* **Work to be completed**
Track down each line below containing the string "erfahren" and copy it.

++++ Extracted information ++++

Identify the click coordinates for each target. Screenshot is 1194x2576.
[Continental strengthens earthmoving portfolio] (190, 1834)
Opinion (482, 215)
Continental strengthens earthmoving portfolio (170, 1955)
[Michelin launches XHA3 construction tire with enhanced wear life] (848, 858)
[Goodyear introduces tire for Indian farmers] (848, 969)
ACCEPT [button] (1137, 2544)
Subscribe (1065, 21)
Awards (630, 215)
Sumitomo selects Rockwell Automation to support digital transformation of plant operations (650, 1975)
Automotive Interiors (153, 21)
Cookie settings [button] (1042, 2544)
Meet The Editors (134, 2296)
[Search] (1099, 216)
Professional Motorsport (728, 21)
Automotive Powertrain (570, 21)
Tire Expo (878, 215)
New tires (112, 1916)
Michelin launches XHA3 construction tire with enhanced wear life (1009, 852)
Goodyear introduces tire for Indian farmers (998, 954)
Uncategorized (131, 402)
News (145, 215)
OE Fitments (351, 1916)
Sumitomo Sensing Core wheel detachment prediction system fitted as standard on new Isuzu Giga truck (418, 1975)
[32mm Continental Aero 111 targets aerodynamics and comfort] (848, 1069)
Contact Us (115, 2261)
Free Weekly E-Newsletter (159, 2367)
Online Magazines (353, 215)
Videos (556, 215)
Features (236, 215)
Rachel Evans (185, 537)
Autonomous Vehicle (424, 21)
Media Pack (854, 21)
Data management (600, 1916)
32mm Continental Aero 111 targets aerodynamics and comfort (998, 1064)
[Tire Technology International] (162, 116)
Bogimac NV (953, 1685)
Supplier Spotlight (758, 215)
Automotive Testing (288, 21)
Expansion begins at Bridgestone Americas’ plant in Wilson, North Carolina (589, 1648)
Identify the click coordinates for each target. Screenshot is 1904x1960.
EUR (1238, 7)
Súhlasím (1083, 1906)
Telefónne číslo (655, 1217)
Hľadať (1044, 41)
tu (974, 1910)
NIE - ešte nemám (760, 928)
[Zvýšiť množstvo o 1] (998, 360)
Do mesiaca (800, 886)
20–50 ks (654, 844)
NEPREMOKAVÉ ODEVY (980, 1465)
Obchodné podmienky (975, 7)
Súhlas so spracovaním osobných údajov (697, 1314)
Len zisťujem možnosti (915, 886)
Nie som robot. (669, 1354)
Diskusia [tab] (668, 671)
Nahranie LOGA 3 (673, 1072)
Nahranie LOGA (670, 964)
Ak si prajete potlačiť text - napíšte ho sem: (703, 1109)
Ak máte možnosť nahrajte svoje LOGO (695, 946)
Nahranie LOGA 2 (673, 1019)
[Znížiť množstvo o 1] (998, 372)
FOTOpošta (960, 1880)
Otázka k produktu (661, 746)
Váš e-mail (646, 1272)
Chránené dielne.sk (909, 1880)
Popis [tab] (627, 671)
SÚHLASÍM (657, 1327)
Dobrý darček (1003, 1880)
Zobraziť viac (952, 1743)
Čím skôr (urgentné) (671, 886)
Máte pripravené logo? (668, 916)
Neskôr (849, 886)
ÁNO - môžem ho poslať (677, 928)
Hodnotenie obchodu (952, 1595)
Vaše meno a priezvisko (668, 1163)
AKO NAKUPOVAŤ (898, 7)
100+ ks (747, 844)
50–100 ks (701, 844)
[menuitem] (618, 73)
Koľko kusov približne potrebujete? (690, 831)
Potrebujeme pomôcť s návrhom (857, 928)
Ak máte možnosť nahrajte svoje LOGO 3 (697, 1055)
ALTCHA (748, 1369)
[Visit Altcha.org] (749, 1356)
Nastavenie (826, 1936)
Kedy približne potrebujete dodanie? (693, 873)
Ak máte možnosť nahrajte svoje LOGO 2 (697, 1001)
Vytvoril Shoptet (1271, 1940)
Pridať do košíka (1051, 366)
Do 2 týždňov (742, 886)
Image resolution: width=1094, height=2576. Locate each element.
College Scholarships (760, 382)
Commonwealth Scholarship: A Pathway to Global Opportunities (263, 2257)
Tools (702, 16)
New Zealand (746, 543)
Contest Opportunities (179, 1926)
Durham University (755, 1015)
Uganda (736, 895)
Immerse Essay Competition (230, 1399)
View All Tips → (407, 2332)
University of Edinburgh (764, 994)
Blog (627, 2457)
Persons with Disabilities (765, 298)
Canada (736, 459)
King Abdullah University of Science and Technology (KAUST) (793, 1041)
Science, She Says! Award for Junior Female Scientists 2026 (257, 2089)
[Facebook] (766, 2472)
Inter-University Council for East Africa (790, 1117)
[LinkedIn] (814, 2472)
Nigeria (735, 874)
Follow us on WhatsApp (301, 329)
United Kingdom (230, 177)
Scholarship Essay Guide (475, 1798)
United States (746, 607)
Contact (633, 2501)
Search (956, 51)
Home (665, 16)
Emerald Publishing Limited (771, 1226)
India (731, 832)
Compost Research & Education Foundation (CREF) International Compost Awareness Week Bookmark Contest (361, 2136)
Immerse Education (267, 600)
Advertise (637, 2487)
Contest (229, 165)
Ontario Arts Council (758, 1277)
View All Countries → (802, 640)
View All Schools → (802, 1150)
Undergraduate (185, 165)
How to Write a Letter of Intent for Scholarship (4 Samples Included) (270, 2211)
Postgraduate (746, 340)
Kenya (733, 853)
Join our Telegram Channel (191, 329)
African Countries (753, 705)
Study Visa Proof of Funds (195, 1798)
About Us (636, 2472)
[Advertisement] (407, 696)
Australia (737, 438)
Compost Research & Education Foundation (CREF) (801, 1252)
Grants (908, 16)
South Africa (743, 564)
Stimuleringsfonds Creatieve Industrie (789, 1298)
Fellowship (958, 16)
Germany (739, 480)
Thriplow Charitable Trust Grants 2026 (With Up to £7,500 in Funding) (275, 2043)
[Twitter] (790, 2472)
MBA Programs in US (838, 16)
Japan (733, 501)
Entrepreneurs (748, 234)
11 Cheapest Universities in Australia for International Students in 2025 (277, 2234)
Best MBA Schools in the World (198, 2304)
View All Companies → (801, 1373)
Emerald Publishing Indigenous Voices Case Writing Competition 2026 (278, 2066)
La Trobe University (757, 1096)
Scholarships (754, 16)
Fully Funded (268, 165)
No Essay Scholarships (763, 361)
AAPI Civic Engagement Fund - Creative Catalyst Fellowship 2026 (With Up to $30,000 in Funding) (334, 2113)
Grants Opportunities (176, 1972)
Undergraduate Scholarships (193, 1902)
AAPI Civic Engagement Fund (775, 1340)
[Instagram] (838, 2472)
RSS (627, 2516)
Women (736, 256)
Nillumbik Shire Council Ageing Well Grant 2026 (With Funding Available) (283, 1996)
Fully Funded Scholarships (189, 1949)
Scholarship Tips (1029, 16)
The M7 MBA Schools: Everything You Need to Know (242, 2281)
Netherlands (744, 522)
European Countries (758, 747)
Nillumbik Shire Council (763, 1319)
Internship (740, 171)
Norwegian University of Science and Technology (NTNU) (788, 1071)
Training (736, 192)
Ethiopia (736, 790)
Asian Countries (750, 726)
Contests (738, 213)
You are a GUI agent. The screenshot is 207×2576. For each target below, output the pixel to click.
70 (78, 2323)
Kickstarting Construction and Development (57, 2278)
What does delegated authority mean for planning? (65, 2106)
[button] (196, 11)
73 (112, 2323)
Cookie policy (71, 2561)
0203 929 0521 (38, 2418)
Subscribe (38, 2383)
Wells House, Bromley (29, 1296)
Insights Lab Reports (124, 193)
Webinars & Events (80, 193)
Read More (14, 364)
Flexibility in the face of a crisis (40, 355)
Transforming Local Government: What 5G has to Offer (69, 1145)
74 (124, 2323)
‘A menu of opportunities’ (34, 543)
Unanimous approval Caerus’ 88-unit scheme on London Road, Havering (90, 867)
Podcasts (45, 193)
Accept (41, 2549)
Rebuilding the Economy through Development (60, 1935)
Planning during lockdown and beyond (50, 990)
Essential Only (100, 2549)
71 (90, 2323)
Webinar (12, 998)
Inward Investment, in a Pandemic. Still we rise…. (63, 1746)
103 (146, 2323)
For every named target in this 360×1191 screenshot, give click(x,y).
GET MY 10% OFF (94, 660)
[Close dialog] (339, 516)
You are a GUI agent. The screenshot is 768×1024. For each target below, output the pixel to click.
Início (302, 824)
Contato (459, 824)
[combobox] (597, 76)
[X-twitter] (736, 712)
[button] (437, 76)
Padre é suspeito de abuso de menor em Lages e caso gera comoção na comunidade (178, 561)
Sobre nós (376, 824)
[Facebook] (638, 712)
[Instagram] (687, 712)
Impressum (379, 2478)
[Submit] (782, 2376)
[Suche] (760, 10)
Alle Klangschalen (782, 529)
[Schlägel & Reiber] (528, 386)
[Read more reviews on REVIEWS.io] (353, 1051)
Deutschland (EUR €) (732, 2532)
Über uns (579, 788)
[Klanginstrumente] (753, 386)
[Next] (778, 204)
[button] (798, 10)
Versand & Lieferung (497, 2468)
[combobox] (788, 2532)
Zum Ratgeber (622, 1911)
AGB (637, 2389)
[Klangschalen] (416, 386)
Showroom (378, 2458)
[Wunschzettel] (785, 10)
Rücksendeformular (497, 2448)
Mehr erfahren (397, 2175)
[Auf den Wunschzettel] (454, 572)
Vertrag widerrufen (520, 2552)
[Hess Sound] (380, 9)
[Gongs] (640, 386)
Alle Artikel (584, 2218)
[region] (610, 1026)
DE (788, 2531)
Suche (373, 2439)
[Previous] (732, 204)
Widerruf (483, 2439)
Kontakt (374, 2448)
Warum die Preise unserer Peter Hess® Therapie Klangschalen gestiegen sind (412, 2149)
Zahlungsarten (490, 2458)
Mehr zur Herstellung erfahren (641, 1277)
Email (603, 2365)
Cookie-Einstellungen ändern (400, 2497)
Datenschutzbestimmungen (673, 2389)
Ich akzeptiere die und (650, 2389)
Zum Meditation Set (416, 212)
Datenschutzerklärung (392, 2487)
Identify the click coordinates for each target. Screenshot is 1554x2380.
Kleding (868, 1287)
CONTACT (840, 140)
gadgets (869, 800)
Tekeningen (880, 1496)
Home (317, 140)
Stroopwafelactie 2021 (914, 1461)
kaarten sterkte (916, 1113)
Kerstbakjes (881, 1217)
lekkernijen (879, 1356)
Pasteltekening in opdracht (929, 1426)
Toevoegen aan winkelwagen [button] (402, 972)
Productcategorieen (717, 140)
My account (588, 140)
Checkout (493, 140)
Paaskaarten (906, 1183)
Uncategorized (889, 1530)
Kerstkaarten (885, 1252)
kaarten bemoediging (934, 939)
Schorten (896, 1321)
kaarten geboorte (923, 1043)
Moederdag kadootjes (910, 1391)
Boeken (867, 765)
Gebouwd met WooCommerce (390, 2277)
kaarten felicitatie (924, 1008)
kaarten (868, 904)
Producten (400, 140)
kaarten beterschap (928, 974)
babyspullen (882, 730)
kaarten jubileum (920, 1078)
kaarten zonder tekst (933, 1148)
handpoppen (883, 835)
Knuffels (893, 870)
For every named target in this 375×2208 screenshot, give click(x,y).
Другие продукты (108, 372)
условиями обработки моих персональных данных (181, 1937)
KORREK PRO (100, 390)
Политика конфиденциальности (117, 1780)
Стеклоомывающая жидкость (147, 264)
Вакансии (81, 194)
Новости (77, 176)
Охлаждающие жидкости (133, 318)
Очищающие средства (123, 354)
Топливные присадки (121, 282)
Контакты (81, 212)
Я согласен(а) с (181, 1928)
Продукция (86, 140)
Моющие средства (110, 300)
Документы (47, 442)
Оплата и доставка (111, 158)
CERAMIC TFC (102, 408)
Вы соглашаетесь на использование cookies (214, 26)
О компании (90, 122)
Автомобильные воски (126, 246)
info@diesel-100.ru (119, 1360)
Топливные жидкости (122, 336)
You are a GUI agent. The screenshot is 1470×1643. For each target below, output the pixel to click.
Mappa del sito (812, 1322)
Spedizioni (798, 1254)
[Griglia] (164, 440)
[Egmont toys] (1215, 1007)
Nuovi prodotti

++++

* **Output**
Mehr erfahren (397, 2175)
Mehr zur Herstellung erfahren (641, 1277)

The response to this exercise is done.